- **Data under study**
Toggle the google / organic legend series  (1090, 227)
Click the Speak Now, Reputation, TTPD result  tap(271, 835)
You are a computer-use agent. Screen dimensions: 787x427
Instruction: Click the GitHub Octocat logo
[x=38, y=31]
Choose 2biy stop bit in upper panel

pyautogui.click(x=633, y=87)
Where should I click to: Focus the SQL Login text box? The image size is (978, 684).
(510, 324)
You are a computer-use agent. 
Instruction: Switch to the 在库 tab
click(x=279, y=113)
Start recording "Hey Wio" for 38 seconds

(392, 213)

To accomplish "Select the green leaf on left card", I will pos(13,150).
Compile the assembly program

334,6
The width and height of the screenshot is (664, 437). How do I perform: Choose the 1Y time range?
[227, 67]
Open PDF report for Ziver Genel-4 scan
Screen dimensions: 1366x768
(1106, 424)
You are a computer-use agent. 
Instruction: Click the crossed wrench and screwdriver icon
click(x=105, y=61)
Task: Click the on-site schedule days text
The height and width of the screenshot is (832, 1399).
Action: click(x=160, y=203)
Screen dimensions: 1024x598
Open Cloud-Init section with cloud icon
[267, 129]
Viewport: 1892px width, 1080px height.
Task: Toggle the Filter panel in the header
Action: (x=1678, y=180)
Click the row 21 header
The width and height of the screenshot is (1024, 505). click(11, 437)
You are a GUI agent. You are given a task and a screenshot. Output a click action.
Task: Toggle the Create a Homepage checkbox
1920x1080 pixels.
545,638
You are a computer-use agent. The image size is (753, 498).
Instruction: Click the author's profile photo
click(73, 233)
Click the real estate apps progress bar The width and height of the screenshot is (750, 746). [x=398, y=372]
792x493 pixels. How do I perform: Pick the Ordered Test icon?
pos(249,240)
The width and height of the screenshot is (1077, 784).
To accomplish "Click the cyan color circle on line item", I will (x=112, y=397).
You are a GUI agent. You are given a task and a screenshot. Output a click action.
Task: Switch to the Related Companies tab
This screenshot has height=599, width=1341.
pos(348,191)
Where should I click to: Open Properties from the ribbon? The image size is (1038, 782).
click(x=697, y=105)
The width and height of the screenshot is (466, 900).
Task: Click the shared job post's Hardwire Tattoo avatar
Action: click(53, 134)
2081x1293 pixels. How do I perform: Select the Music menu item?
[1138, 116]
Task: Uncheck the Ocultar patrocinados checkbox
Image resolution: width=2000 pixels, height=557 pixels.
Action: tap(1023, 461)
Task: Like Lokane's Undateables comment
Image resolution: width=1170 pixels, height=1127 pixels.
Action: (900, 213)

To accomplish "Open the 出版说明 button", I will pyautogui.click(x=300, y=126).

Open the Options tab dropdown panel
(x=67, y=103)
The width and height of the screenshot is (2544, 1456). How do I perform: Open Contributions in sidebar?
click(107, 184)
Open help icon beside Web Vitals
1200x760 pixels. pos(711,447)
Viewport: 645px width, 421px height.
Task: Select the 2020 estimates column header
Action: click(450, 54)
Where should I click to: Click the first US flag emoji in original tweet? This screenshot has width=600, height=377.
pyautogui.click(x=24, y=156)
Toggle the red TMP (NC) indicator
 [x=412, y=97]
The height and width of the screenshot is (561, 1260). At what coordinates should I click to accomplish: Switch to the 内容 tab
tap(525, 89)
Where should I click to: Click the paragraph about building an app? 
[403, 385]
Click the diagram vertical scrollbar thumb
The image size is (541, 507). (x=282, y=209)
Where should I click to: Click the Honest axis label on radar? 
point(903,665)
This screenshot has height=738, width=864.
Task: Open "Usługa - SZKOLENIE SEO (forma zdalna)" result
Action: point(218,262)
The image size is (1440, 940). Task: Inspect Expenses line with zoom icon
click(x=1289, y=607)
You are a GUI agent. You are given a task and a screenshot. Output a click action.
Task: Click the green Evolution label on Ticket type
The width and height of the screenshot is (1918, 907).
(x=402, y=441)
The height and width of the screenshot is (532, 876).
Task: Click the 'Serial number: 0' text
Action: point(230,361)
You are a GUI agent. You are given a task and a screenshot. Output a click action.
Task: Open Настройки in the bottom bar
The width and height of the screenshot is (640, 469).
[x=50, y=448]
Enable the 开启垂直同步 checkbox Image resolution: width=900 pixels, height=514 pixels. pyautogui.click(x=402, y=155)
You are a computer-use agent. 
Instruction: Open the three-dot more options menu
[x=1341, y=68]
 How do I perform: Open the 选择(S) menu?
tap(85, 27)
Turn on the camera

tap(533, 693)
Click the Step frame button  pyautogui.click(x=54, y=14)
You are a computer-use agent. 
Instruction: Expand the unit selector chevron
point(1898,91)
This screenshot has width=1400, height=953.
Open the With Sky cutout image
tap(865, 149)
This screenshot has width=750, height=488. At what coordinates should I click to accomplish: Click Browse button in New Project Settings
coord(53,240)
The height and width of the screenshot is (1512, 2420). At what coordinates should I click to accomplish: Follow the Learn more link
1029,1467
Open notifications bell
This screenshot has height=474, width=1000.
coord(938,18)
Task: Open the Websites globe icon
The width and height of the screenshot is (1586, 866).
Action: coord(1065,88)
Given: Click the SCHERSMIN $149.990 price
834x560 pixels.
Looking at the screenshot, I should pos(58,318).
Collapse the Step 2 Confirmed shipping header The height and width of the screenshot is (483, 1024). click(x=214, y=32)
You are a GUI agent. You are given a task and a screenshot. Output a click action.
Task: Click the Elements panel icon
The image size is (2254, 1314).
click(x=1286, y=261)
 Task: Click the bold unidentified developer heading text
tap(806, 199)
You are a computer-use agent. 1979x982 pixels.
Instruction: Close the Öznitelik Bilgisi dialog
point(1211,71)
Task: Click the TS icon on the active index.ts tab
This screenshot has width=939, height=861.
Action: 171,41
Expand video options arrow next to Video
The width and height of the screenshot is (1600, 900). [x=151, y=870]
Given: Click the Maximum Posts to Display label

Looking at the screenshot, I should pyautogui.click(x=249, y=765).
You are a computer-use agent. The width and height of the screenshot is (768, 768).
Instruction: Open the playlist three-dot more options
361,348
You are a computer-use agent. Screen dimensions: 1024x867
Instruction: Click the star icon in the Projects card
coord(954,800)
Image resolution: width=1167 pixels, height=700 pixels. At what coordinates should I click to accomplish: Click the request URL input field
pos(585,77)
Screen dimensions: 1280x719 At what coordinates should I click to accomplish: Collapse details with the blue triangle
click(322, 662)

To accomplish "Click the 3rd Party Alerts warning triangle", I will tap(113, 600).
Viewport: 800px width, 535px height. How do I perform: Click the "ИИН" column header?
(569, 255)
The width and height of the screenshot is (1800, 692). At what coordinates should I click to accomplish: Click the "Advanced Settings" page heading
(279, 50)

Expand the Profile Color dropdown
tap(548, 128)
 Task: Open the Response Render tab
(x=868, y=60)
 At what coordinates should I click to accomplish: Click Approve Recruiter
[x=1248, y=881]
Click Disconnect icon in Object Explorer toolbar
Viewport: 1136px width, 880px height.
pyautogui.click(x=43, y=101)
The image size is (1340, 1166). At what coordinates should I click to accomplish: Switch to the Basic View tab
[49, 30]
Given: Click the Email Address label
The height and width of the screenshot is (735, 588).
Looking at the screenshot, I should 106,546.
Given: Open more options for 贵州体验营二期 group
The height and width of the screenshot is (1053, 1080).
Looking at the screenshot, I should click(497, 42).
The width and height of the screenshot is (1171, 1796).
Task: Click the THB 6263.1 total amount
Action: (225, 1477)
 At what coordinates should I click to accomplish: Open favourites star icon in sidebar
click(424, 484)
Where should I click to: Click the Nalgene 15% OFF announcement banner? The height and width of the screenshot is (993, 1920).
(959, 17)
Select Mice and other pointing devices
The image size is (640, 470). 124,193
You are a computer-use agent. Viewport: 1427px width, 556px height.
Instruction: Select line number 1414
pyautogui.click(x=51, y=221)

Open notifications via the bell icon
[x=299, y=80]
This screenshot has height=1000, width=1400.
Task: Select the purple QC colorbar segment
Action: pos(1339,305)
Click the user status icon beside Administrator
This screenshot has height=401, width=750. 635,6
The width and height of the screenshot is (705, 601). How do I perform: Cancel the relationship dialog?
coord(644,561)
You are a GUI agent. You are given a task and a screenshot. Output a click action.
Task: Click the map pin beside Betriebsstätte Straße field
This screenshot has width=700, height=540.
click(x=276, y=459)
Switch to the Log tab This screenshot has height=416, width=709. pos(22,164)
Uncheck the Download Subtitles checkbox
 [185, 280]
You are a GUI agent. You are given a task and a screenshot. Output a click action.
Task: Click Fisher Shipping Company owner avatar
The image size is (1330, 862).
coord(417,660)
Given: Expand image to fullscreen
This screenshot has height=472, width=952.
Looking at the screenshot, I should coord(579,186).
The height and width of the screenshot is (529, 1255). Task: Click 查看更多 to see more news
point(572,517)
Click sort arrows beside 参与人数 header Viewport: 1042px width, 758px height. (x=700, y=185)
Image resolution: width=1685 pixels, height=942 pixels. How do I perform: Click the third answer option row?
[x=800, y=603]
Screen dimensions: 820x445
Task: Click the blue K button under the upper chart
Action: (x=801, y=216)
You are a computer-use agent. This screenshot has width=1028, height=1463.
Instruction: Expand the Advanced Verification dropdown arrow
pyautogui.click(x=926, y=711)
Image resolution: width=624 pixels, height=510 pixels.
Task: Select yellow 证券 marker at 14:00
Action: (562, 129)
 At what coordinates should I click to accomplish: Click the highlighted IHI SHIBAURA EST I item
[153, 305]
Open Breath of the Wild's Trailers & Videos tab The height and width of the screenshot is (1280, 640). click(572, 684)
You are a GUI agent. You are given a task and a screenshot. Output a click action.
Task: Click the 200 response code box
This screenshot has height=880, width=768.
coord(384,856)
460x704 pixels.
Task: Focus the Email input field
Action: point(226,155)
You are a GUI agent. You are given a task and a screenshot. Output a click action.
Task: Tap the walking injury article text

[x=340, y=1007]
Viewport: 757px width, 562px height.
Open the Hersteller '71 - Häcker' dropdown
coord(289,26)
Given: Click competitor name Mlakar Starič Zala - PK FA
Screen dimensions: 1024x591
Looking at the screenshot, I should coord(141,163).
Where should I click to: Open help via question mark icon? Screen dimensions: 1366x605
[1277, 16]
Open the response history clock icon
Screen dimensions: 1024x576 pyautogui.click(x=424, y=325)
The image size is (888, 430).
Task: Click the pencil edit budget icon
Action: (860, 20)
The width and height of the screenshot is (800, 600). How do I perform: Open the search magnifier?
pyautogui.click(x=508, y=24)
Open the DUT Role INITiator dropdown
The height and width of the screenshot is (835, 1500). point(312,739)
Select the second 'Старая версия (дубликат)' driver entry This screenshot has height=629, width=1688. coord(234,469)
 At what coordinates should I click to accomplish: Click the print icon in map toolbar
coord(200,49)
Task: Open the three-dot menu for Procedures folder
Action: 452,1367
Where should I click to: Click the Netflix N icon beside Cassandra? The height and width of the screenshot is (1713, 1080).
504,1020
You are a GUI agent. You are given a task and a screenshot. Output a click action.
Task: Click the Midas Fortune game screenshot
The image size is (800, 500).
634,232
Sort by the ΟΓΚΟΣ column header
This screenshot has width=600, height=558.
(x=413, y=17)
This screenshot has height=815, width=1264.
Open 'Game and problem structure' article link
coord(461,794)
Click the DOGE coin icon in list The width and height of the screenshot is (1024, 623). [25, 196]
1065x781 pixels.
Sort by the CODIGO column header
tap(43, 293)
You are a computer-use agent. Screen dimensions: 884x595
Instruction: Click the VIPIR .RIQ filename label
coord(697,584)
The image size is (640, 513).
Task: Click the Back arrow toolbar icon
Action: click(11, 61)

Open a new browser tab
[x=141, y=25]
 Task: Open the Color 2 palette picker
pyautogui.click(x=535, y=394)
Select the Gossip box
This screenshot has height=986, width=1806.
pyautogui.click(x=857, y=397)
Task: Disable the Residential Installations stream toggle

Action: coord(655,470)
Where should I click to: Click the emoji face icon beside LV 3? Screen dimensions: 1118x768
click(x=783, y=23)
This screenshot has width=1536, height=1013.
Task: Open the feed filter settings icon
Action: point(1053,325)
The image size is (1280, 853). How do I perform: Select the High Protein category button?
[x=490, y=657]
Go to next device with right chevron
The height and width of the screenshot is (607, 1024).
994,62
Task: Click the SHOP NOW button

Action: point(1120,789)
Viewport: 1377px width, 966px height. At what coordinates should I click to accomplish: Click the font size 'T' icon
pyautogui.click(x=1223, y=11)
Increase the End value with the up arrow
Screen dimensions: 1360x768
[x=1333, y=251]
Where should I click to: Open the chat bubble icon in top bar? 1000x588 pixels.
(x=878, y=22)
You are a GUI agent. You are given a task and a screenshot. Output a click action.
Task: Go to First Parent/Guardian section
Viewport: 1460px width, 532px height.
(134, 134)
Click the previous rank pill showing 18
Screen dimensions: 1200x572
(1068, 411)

- **What is being asked**
Among the records above, find each line holding "Step" and list it.

- **Answer space**
Click the Step frame button  pyautogui.click(x=54, y=14)
Collapse the Step 2 Confirmed shipping header The height and width of the screenshot is (483, 1024). click(x=214, y=32)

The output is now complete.